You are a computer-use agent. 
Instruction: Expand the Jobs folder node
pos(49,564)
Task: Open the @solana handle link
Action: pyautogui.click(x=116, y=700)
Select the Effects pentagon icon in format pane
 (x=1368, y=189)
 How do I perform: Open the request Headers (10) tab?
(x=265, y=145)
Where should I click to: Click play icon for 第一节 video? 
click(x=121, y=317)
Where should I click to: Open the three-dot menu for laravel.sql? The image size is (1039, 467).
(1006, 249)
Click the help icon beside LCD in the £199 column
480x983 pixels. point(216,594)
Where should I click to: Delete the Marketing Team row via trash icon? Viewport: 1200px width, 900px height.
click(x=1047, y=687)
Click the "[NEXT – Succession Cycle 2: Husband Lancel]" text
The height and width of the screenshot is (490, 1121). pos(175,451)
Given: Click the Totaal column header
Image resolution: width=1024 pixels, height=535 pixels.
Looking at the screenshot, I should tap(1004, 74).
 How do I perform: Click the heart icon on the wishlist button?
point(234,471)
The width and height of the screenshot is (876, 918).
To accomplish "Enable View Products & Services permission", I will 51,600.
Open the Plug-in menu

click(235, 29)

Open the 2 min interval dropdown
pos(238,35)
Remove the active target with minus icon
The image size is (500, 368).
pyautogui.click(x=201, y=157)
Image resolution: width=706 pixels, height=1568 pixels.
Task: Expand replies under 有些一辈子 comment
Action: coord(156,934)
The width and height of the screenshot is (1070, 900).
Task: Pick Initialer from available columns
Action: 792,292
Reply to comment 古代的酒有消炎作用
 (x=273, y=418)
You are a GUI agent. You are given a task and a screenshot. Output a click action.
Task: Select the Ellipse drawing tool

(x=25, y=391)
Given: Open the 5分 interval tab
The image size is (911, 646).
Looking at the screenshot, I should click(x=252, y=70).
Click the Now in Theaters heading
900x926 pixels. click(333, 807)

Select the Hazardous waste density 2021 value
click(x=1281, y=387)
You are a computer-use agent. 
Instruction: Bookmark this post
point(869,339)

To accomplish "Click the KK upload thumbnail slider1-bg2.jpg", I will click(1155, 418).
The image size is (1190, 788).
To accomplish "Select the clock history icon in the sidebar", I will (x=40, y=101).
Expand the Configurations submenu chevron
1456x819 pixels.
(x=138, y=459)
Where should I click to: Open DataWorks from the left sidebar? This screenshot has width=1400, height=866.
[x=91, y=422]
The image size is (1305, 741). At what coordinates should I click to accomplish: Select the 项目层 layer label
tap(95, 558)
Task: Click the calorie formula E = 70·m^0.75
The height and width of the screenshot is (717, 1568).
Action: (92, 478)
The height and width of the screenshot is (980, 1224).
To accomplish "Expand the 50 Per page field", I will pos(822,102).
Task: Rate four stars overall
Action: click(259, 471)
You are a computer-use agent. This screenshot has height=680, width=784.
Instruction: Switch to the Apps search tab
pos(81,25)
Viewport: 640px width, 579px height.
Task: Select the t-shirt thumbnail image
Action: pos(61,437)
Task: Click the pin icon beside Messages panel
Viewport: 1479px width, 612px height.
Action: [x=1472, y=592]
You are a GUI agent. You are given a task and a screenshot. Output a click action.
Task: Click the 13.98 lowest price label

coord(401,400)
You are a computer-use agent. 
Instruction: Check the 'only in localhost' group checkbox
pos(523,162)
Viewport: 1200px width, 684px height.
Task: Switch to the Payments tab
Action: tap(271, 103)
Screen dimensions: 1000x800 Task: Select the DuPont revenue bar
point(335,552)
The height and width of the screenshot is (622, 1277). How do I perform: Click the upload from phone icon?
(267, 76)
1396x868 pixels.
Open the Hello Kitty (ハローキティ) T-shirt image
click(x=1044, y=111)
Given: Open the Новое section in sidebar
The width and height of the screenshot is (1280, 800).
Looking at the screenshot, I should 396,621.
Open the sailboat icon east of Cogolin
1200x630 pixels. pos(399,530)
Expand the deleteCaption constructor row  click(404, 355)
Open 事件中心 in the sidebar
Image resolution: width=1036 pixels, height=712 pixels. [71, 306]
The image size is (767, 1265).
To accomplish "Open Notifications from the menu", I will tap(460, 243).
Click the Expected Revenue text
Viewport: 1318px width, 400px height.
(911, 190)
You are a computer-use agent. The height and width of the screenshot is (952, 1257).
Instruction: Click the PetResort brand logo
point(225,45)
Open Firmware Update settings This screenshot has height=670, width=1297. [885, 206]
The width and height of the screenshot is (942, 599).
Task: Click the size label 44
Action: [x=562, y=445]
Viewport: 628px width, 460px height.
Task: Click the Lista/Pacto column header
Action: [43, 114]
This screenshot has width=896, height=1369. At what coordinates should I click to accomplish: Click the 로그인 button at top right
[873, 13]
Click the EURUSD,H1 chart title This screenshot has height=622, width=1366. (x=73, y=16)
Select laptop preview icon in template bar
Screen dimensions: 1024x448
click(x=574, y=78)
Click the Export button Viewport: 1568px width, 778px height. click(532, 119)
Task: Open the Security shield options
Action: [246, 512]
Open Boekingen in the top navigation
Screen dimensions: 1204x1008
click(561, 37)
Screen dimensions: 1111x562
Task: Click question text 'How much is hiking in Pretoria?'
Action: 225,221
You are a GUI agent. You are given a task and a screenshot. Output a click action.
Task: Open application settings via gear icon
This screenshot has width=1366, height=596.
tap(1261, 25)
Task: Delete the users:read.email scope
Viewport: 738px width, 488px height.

WORK TO COMPLETE:
Beginning at the line above that contains "How do I perform: Click the heart", return each line exactly through the line that contains "Task: Click the calorie formula E = 70·m^0.75", and no others.

RESPONSE:
 How do I perform: Click the heart icon on the wishlist button?
point(234,471)
The width and height of the screenshot is (876, 918).
To accomplish "Enable View Products & Services permission", I will 51,600.
Open the Plug-in menu

click(235, 29)

Open the 2 min interval dropdown
pos(238,35)
Remove the active target with minus icon
The image size is (500, 368).
pyautogui.click(x=201, y=157)
Image resolution: width=706 pixels, height=1568 pixels.
Task: Expand replies under 有些一辈子 comment
Action: coord(156,934)
The width and height of the screenshot is (1070, 900).
Task: Pick Initialer from available columns
Action: 792,292
Reply to comment 古代的酒有消炎作用
 (x=273, y=418)
You are a GUI agent. You are given a task and a screenshot. Output a click action.
Task: Select the Ellipse drawing tool

(x=25, y=391)
Given: Open the 5分 interval tab
The image size is (911, 646).
Looking at the screenshot, I should click(x=252, y=70).
Click the Now in Theaters heading
900x926 pixels. click(333, 807)

Select the Hazardous waste density 2021 value
click(x=1281, y=387)
You are a computer-use agent. 
Instruction: Bookmark this post
point(869,339)

To accomplish "Click the KK upload thumbnail slider1-bg2.jpg", I will click(1155, 418).
The image size is (1190, 788).
To accomplish "Select the clock history icon in the sidebar", I will (x=40, y=101).
Expand the Configurations submenu chevron
1456x819 pixels.
(x=138, y=459)
Where should I click to: Open DataWorks from the left sidebar? This screenshot has width=1400, height=866.
[x=91, y=422]
The image size is (1305, 741). At what coordinates should I click to accomplish: Select the 项目层 layer label
tap(95, 558)
Task: Click the calorie formula E = 70·m^0.75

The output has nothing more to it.